Leading Loud, Building Better: Turn Your Vision into Actionable Goals
- Lisa Schaefer
- Oct 6, 2025
- 3 min read
Last week, we talked about why strategic planning matters. Let’s assume you’re convinced (yay!). But before you’re ready to charge ahead, maybe you’re thinking: “Sure, but we’ve never done this before. Where do we even start?”
Good news: it doesn’t have to be complicated. Strategic planning really starts with two steps:
Name your future.
Chart a clear path to get there.
Step 1: Name Your Future
Vision is about the world you want to create — not just “be the best.”
For us, with RealTalk Strategies, our vision is:“A world where every leader is empowered with the clarity and confidence to lead loud and build better.”
That’s not a one-year goal — it’s a 10–15 year kind of vision. We may never check it off a to-do list, but we can move the needle in our corner of the world.
Now — don’t get hung up on thinking your vision has to be “world peace” or a moonshot dream. It might be about stability: maintaining a strong, healthy team, or protecting the culture you’ve worked hard to build. Those are powerful visions, too.
The point isn’t how big your vision is — it’s that it’s clear enough to guide decisions.
Step 2: Chart Your Top Priorities
Once you know your future, ask:
What are the top 3–5 things that, if we did them, reality would match our vision?
This neatly sidesteps a common pitfall of vision setting - trying to do everything at once - by keeping you what matters most and what has the most impact right now. Going back to the RealTalk example, we dug deeper and outlined our goals for how we’re going to chart the path toward that vision:
Delivering high-impact, personalized leadership development
Strengthening the capacity and sustainability of associations and local governments
Operating a sustainable, scalable business that reflects my values
Those goals give us direction. From here, we can define what sustainability looks like and set steps to build toward it. We can design programs and services that deliver the kind of impact we want for leaders, associations and local governments. And as we build the business around those goals, we're ultimately moving toward our bigger vision of helping leaders lead loud and build better.

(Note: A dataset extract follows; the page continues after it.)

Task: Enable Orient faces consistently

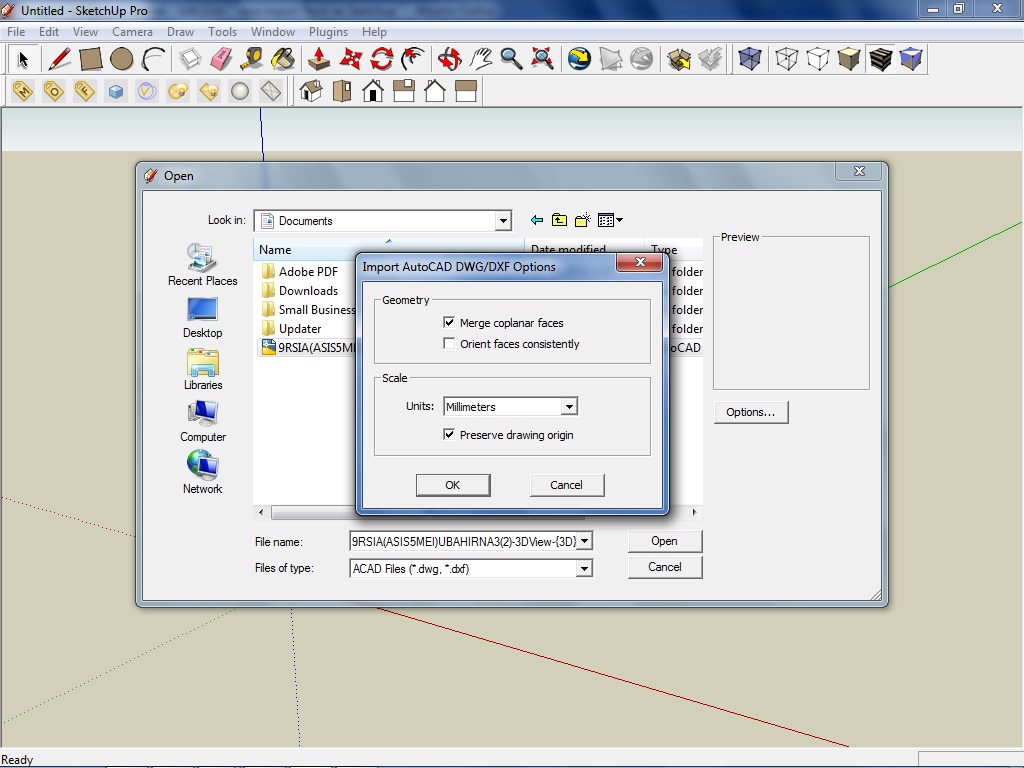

Why This Matters to You Too
Here’s the part we don’t want you to miss: moving toward your vision doesn’t have to mean launching big new programs or multiplying your budget. Sometimes, the most important work is making sure you can sustain what already works well.
It still takes intentionality to protect the status quo — and that’s every bit as valid as chasing the next big thing.
The Bottom Line
You don’t need a 30-page plan to get started. With just these two steps, you’ve already set the foundation: a clear vision and a handful of priorities to focus on. That’s enough to give you direction and momentum.
And, this isn’t just for organizations. It’s also a powerful process for you as a leader. Ask yourself:
What’s your personal vision?
Who do you aspire to be in the future?
What does “success” look like for you — not just in titles or outcomes, but in the kind of leader you are?
And what 3–5 goals will move you toward that vision?
Whether your vision is to grow, to stabilize or simply to stay true to your values — naming it gives you direction. It shows you what matters most, and helps you put your energy where it will count.